Cloud portability is still science fiction
Enterprises want cloud portability. Why? Well, they want to hedge bets in case a public cloud provider “breaks bad” in terms of consistently poor service, or performance issues, or, more likely, jacking up the subscription fees to obnoxious levels.
As many CIOs I have talked to put it: “We need to have choices. Choices mean leverage.” I get that.
However, to have true choices, the workloads, including applications and data, need to be easily moveable from public cloud to public cloud. This means that the code will move, the data will move, and it’s a matter of recompiling, configuring, and testing on the new cloud platform.
However, it’s never that easy. Indeed, if you’ve ported applications and data to public clouds you’ve had to refactor them to leverage some cloud-native features. These include spinning up native compute and storage servers, leveraging native security and governance, etc. It’s impractical not to leverage these native-cloud services to support your applications, else you pay way more for the workload in terms of cloud service consumption or not meeting the requirements of the business, such as security.

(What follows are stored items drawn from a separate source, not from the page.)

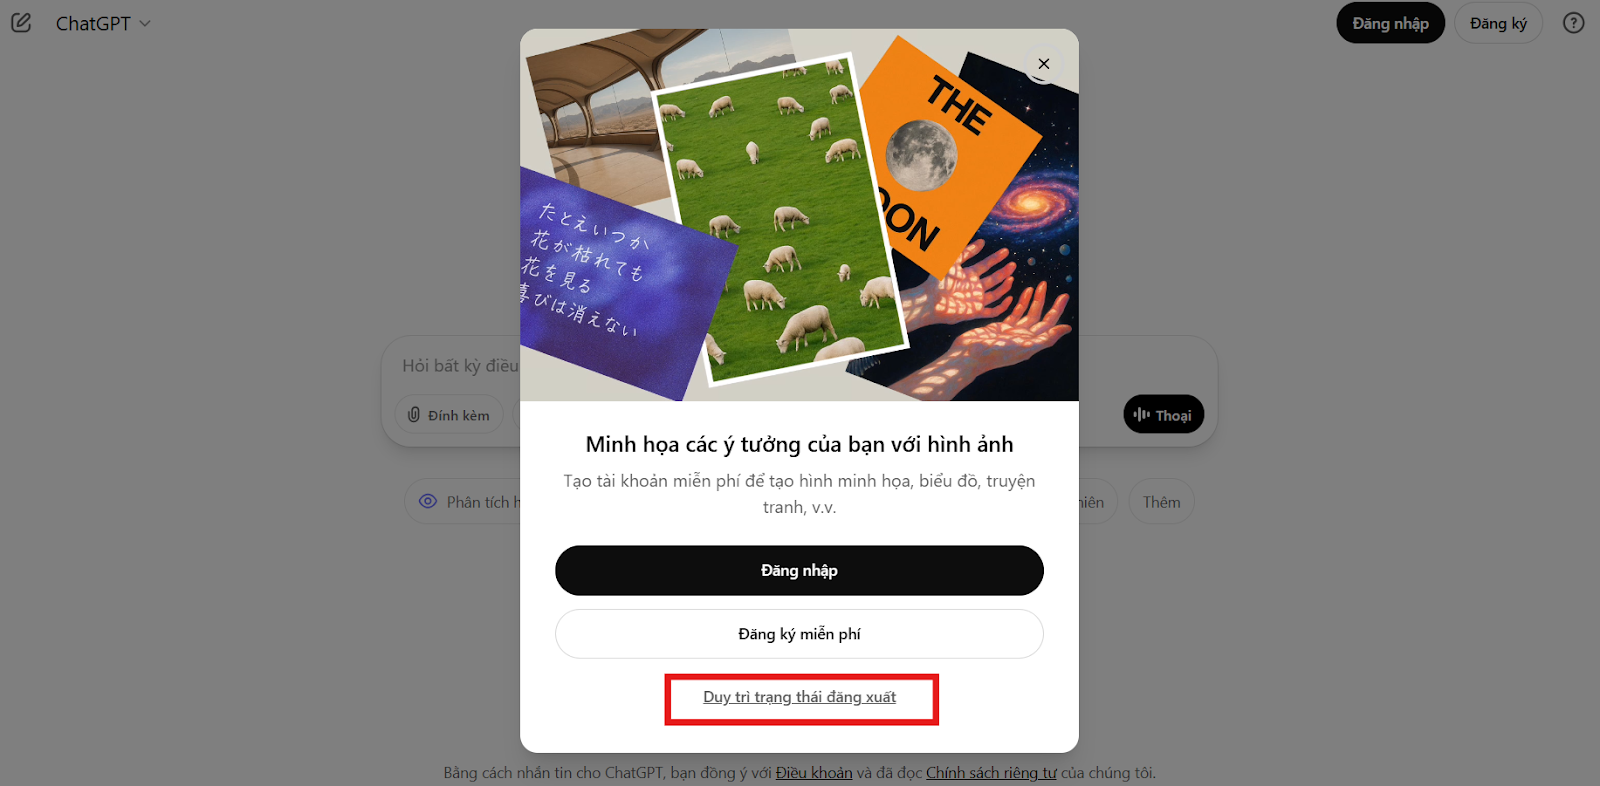Image resolution: width=1600 pixels, height=786 pixels.
Task: Click the paperclip Đính kèm icon
Action: 414,415
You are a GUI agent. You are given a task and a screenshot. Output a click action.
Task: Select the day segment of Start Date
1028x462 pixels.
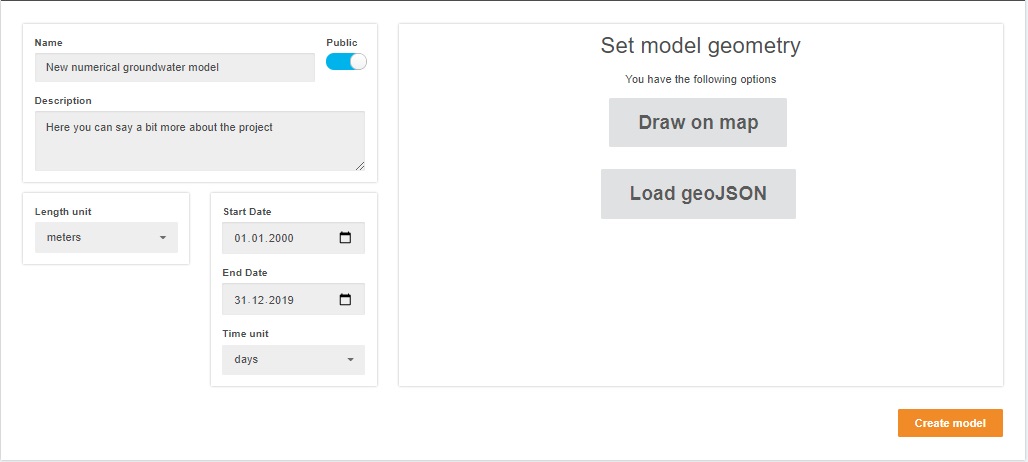pos(239,239)
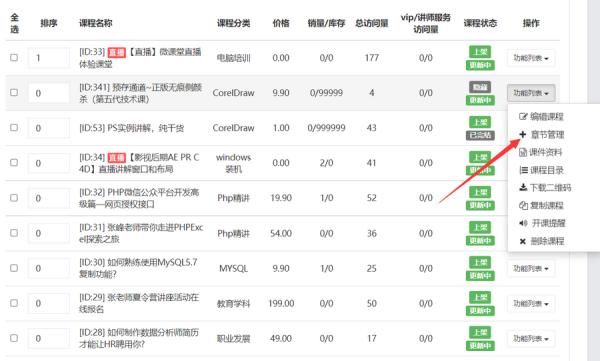Choose 复制课程 from the dropdown menu
Image resolution: width=600 pixels, height=361 pixels.
click(x=541, y=206)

Being cloud native is good. However, it also greatly limits portability. Those cloud-native services on one public cloud must be written in new cloud-native services on another public cloud. They are not compatible, and although everything is portable if you have enough time and money, these workloads would not be considered “pragmatically portable.”
Of course, many enterprises believe that new technology will save us, namely containers and serverless computing. Although serverless computing is great for net-new applications, meaning we’ve designed them from the ground up for a serverless architecture, there will be little hope for public cloud portability here. After all, the public cloud providers have their own cloud-native serverless capabilities, and those are mostly unique to each public cloud.

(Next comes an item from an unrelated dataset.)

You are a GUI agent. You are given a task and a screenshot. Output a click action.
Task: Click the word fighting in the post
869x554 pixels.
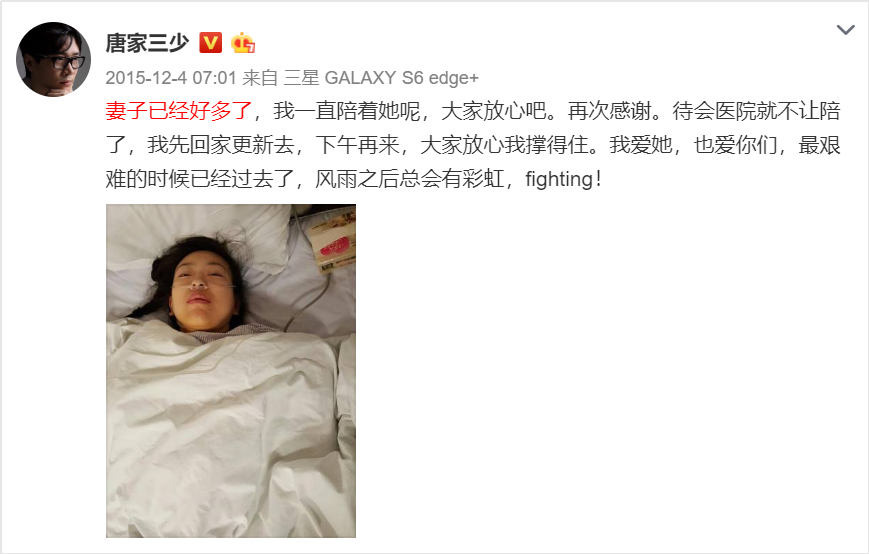pos(559,179)
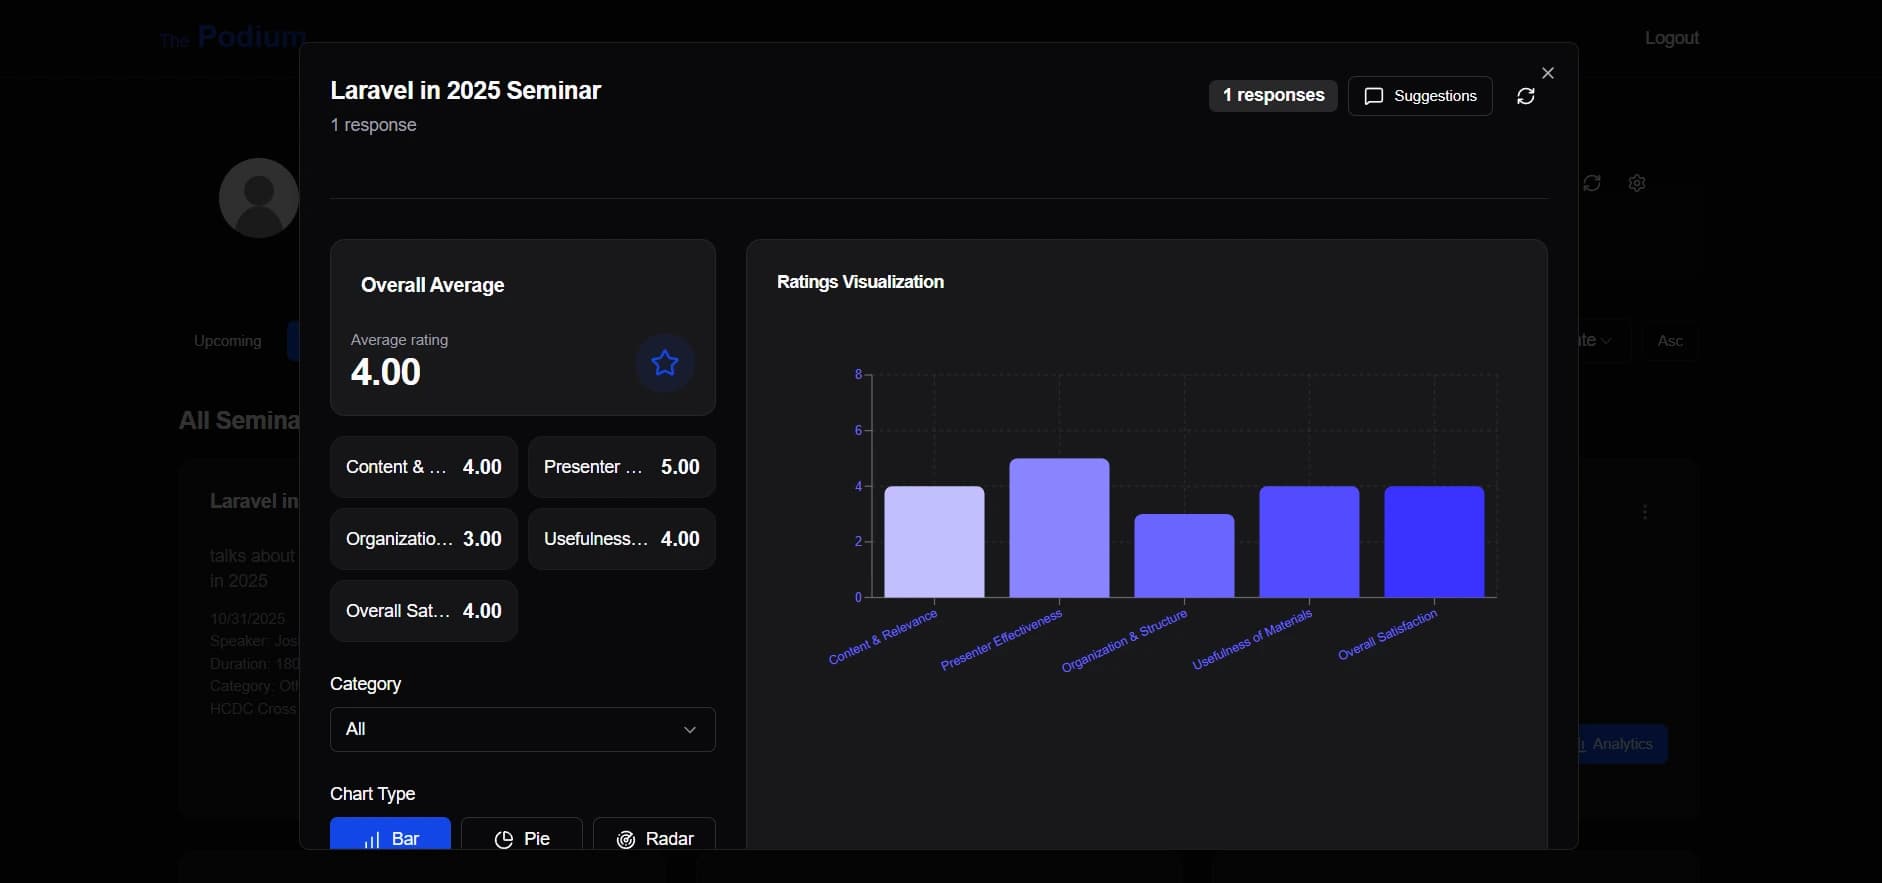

Containers have more promise, but it takes a great deal of work to shove old workloads into new containers. Again, the benefit of containers is mostly around net-new applications. You can “containerize” most applications, and, indeed, they would be easily ported from one cloud to another, but the amount of work and money needed would typically prohibit many enterprises from moving in that direction for most existing applications.
So, is practical cloud portability still science fiction? For all practical purposes, it is for now. Sorry.